Are you struggling to make ends meet financially? Is trying to cover all your bills and expenses becoming more and more challenging? If so, bankruptcy may be a smart solution.
However, if you are like some people, you have kept credit cards for emergencies and may wonder if you can keep these in the bankruptcy proceeding.
Keeping credit cards when filing for bankruptcy
When filing for bankruptcy, it is necessary to report all credit cards you have. This includes cards with a zero balance. Reporting these cards makes them part of the process, which means you can’t keep them.
The impact of bankruptcy on your credit report
Filing for bankruptcy will remain on your credit report for seven to 10 years – but you don’t have to wait this long to get a new credit card.

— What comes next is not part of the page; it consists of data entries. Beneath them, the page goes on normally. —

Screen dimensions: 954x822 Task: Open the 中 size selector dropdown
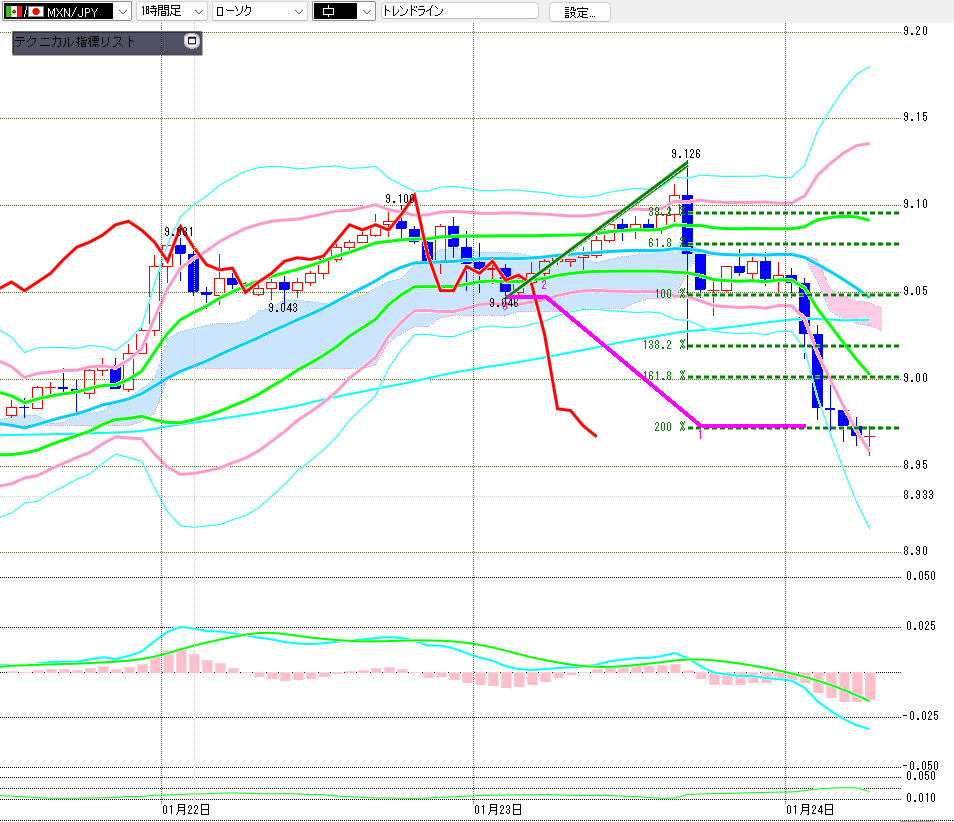pos(366,12)
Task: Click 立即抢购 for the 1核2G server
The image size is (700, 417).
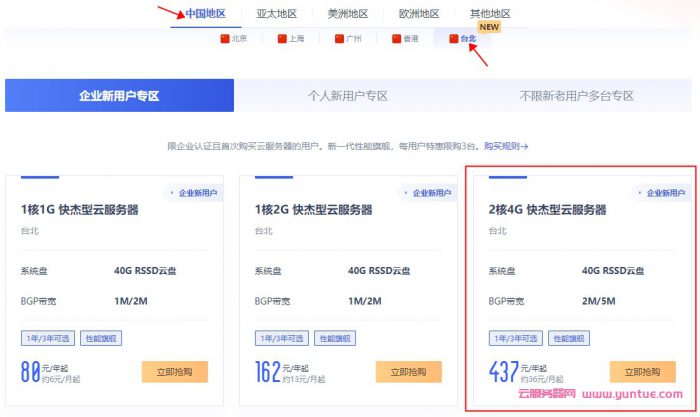Action: click(x=408, y=372)
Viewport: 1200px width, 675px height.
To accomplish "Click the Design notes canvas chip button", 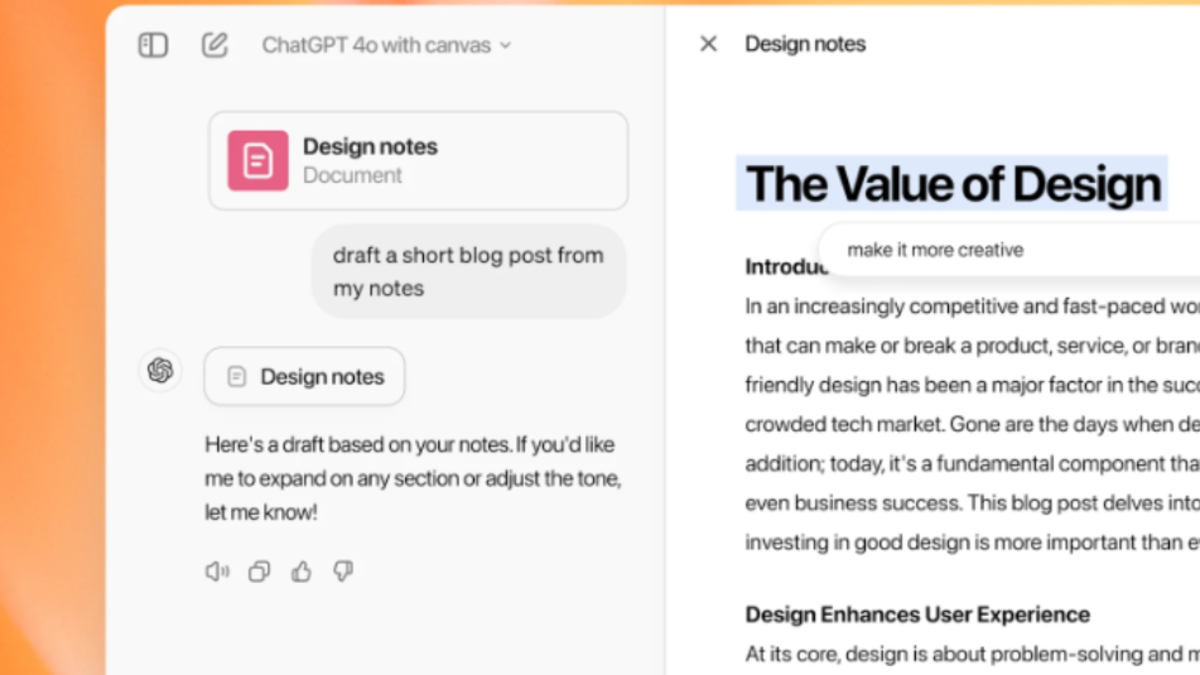I will coord(304,376).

As time passes, credit cards will start being offered to you again. These offers typically start with secured cards since the risk is lower for the creditor. This is because secured credit cards are backed by the money you deposit onto the bank that is financing the card.
When you finally start receiving unsecured credit card offers again, the interest rates will likely be much higher than what you had before filing for bankruptcy. This is because the creditor views you as more of a risk. Once you establish a repayment history, the rates will likely go down.
For some, being unable to keep any credit cards may seem like a deal breaker. However, the benefits offered by bankruptcy are often enough to make this sacrifice worthwhile. If you’re considering bankruptcy, it may be time to learn more.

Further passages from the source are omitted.